Tumors with CCNE1 amplification or FBXW7/PPP2R1A mutations are already pushing through the cell cycle under replication stress. They rely heavily on WEE1 + PKMYT1 signaling to hold the line before mitosis.

Block both, and that checkpoint collapses.

Cells enter mitosis with damaged, incompletely replicated DNA, leading to catastrophic chromosome segregation and cell death.

A clean synthetic lethality play, but anchored to a defined genotype.

Debiopharm hasn’t published the specific response numbers from the AACR presentation, which is a little frustrating. Fast Track, though, is the FDA saying: we see enough here to want this to move faster.

Lunresertib originally came out of Repare Therapeutics‘ pipeline before being partnered with Debiopharm. Zedoresertib is Debiopharm-native. Combining the two is classic Debiopharm — a Swiss drug developer that likes to quietly stack mechanisms and run them in genetically-defined patient populations.

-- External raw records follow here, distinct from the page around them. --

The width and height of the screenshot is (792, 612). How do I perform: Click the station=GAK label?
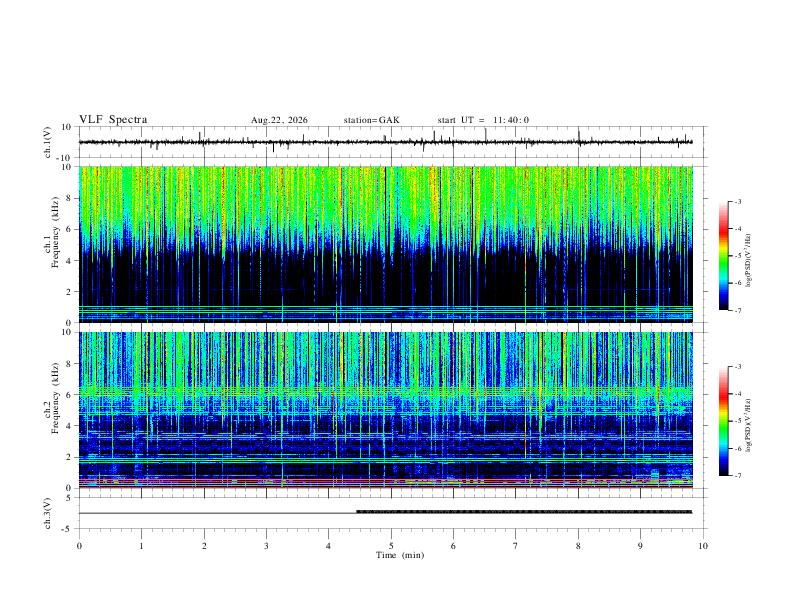click(371, 120)
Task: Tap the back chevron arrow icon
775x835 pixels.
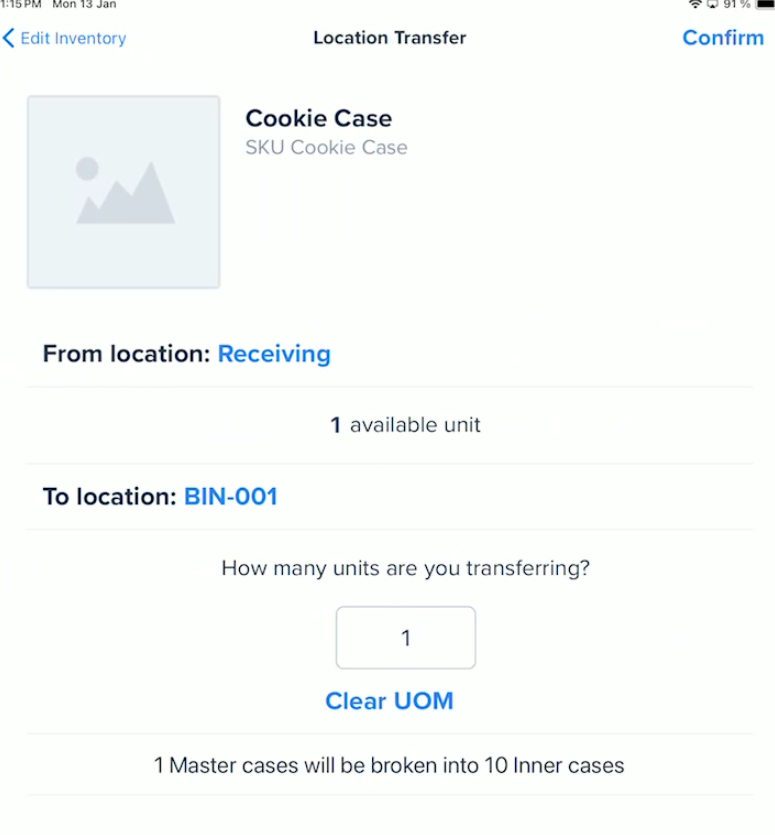Action: point(9,38)
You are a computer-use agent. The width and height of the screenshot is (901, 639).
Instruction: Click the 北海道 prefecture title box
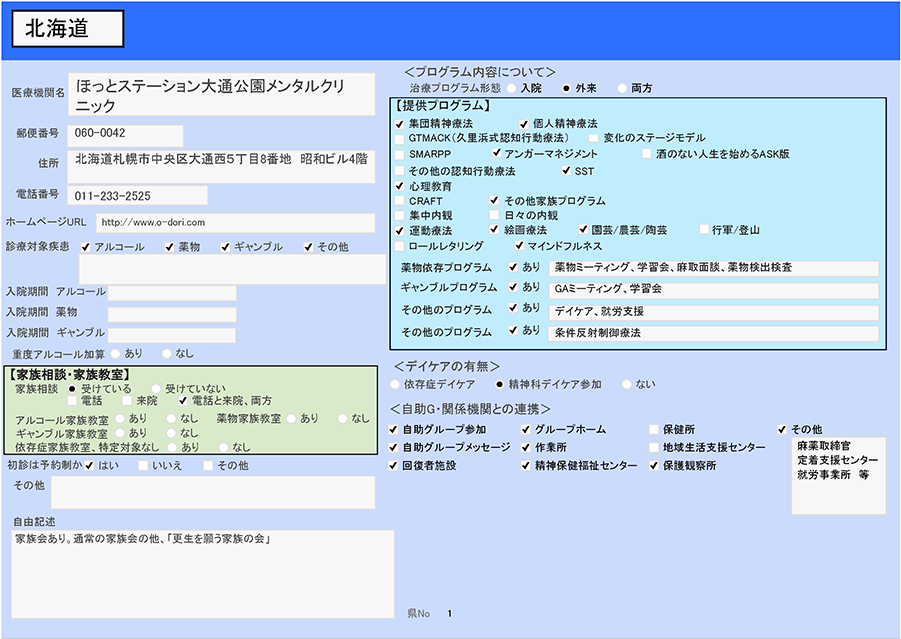[68, 29]
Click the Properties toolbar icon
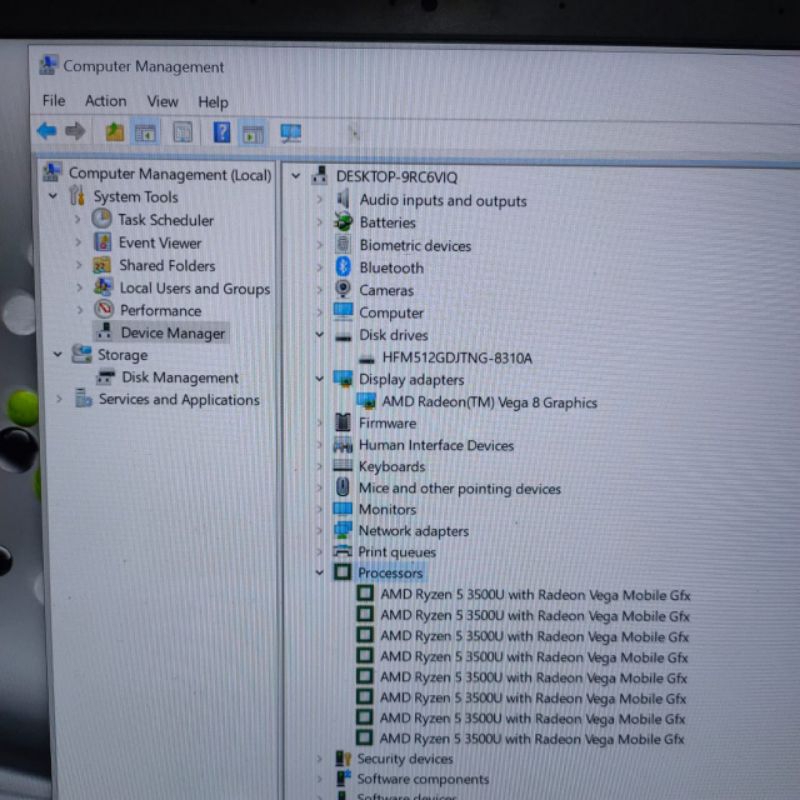The height and width of the screenshot is (800, 800). pos(182,132)
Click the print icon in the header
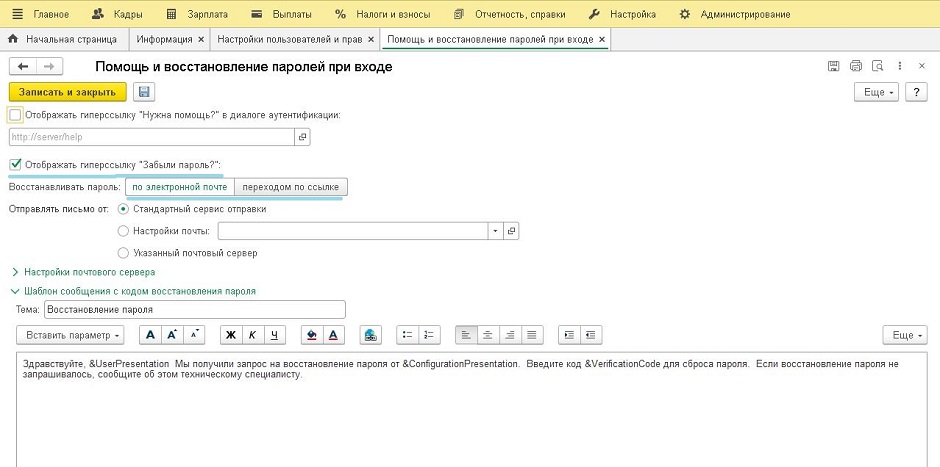 (x=855, y=66)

It’s also worth noting that Debiopharm just showed up in ViewsML’s seed round today, backing AI pathology tools. They’ve got a clear strategic lane: precision oncology, molecularly stratified patients, and the diagnostic infrastructure to find them.

Phase 2 is the number to watch.

If the ORR in CCNE1-amplified ovarian beats what chemo is doing now, which is a low bar but still a bar, Debiopharm has a real ovarian drug on its hands.